■ **PROBLEM TO WORK ON**: The answer is to contain only the line containing "Viewport: 790px width, 701px" and the lines after it through the last one, each reproduced exactly as it appears below.

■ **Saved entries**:
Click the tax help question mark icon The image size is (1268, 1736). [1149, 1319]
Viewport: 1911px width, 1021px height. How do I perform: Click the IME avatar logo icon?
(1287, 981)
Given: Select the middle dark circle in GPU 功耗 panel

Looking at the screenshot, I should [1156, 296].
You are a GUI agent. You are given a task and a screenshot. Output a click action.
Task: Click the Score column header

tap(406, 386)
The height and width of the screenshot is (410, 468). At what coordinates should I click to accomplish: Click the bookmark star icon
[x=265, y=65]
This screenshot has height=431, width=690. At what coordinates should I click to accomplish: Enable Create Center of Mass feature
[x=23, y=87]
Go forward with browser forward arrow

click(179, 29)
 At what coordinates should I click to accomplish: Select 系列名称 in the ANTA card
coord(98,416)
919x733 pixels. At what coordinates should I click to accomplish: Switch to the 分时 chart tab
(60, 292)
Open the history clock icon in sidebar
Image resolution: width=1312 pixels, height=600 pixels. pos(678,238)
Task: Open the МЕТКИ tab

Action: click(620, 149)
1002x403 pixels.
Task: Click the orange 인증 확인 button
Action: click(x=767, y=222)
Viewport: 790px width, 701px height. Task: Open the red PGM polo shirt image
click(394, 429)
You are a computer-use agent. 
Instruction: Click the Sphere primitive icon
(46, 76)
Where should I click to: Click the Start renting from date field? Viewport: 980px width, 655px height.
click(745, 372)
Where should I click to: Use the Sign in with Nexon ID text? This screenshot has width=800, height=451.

■ **ANSWER SECTION**:
Viewport: 790px width, 701px height. Task: Open the red PGM polo shirt image
click(394, 429)
You are a computer-use agent. 
Instruction: Click the Sphere primitive icon
(46, 76)
Where should I click to: Click the Start renting from date field? Viewport: 980px width, 655px height.
click(745, 372)
Where should I click to: Use the Sign in with Nexon ID text? This screenshot has width=800, height=451.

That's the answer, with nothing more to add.